If bad, lazy writers are being discouraged this is a benefit.
― xyzzzz__, Monday, 27 November 2023 12:55 (one year ago)
The twist of the 6th sense is not that Bruce Willis sees dead people all along lol
― Boris Yitsbin (wins), Monday, 27 November 2023 13:02 (one year ago)
Xy it doesn't _stop_ us, it just makes us more expensive. And our employers know that.
It makes life harder for every writer, not just the bad and lazy ones.
― Iris Demented (Ye Mad Puffin), Monday, 27 November 2023 13:10 (one year ago)
The twist of the 6th sense is that Rosebud the sledge wasn't kidnapped but was working with the islanders to lure Sgt Howie to a 1920s party at the Overlook hotel
― Ethinically Ambigaus (Bananaman Begins), Monday, 27 November 2023 13:20 (one year ago)
Also Darth was his father
― Iris Demented (Ye Mad Puffin), Monday, 27 November 2023 13:26 (one year ago)
― Iris Demented (Ye Mad Puffin), Monday, 27 November 2023 bookmarkflaglink
I was not talking about commercial writing. I intended to zone in specifically on DIY music writing.
― xyzzzz__, Monday, 27 November 2023 13:37 (one year ago)
this is what an old classmate of mine has said: the challenge for fiction writers and poets is to now push the limits beyond AI’s capabilities, not throw up our hands and submit to it. i agree. (he has tweeted a lot about this).
― butt dumb tight my boners got boners (the table is the table), Monday, 27 November 2023 13:54 (one year ago)
reminds me of the legend of john henry racing the steam powered rock drill
― treeship., Monday, 27 November 2023 14:03 (one year ago)

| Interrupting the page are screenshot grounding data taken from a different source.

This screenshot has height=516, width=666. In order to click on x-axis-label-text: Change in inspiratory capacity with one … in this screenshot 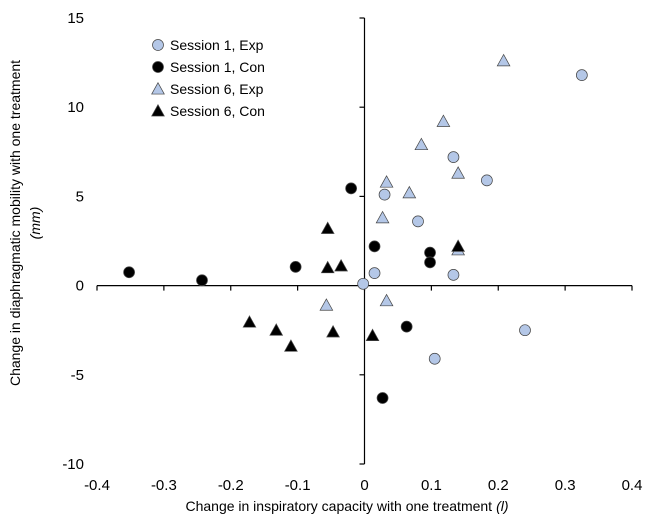, I will do `click(338, 506)`.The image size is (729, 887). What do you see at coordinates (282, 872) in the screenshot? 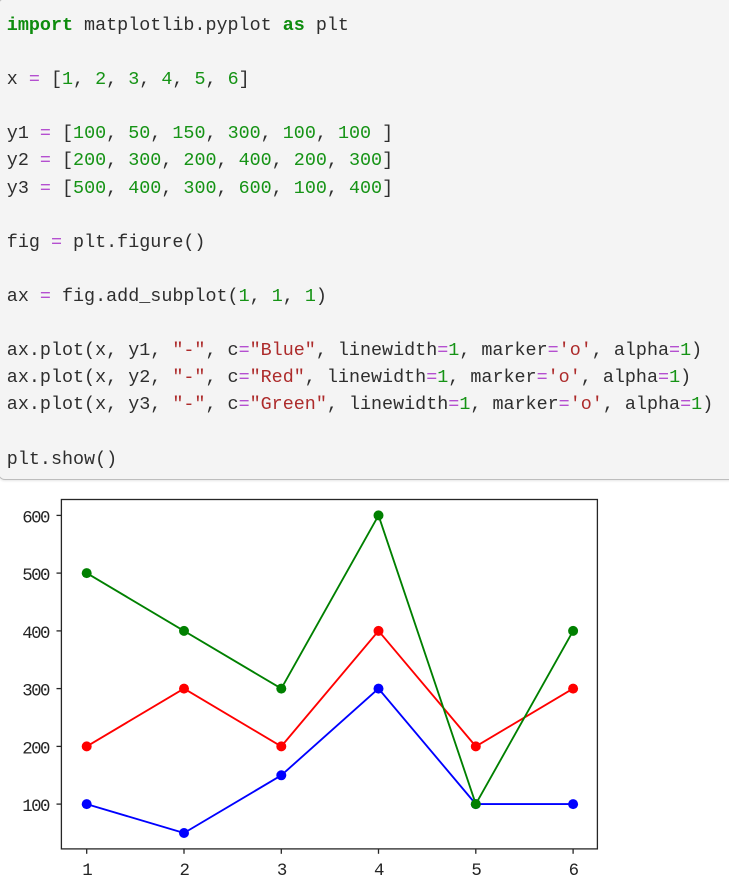
I see `svg-text: 3` at bounding box center [282, 872]. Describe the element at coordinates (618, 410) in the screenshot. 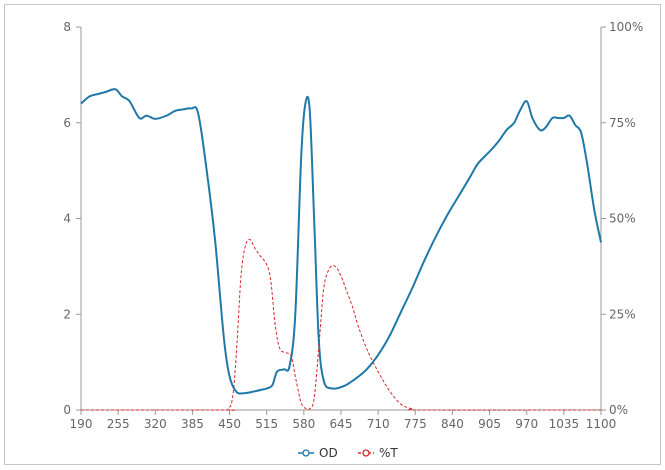

I see `y-right-tick-label: 0%` at that location.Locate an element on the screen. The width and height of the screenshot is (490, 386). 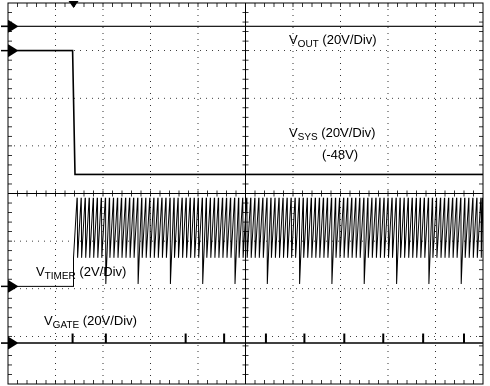
trigger-marker is located at coordinates (74, 4).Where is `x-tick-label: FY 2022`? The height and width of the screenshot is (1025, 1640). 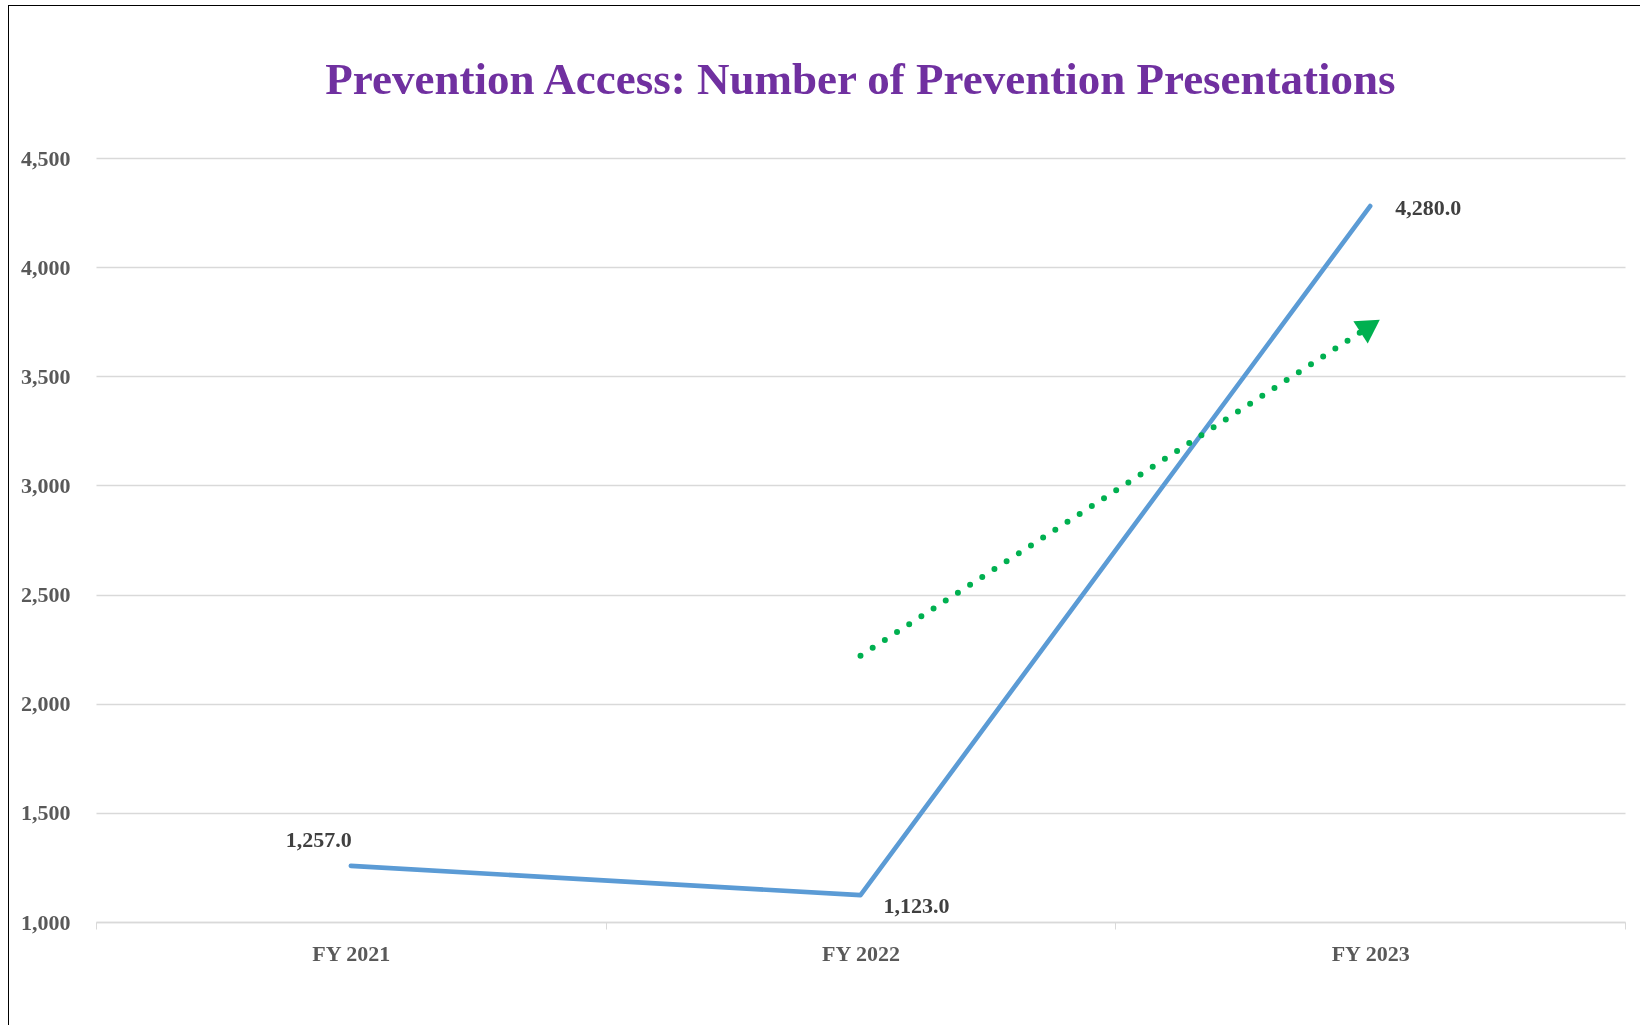
x-tick-label: FY 2022 is located at coordinates (861, 953). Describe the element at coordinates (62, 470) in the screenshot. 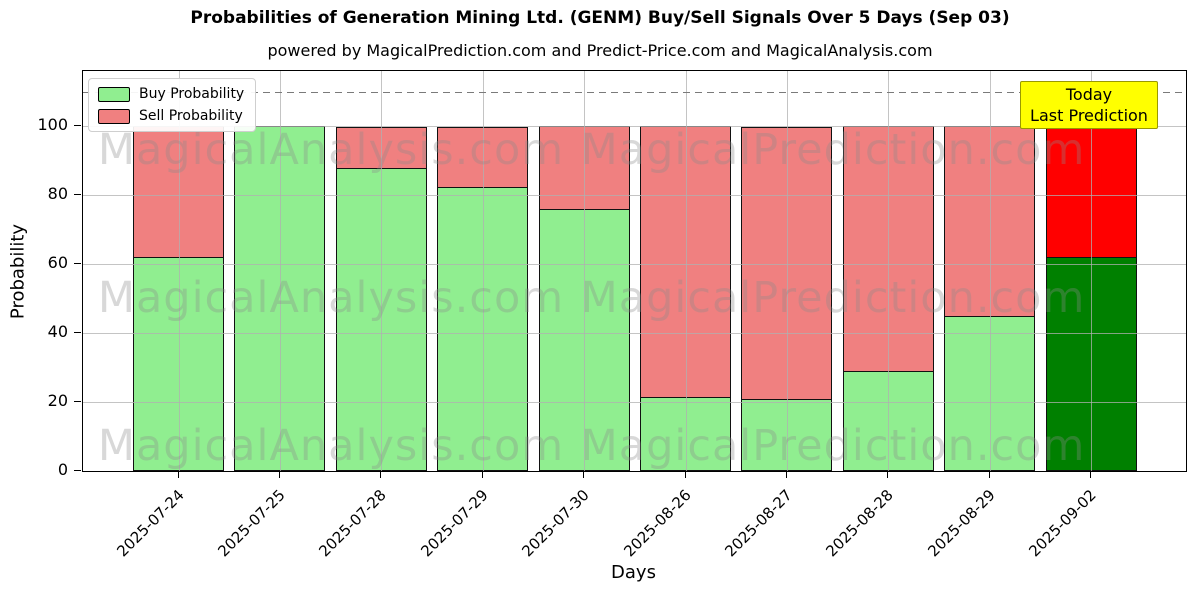

I see `y-tick-label-0: 0` at that location.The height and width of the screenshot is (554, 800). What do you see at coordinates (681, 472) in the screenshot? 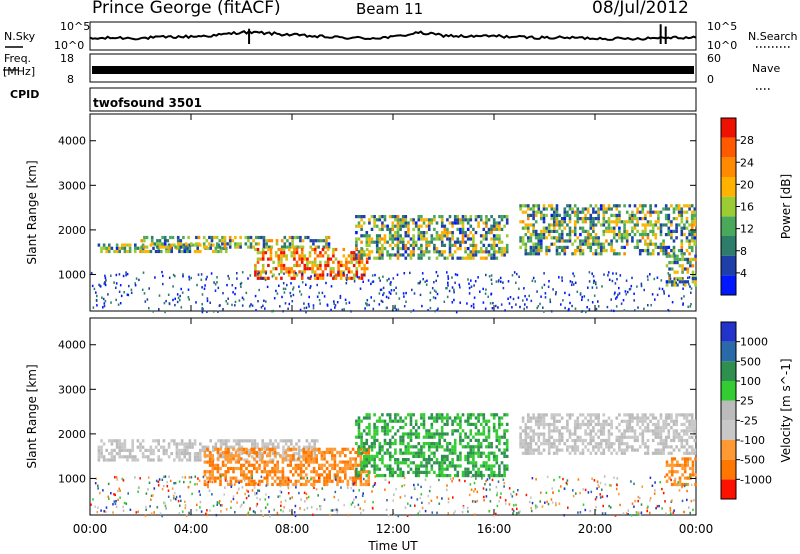
I see `velocity-band` at bounding box center [681, 472].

How does 'Chat GPT automates 3rd rate record reviews' stop people that really want to write. Surely it's a challenge to people that actually want to do it (not just lazily opine) on a record to look at these outputs and come up with something better.If bad, lazy writers are being discouraged this is a benefit.― xyzzzz__, Monday, November 27, 2023 7:55 AM (one hour ago) bookmarkflaglink
― xyzzzz__, Monday, November 27, 2023 7:55 AM (one hour ago) bookmarkflaglink
i was thinking more about people who will never be a great writer, but still felt the urge to organize their thoughts in writing and share their perspective with an audience. i think it is a nice skill to cultivate. maybe no nicer than painting or playing piano, but it is the one that i have the most experience with.
― treeship., Monday, 27 November 2023 14:05 (one year ago)
There are community settings where you can learn to paint and play music. Don't see that disappearing either.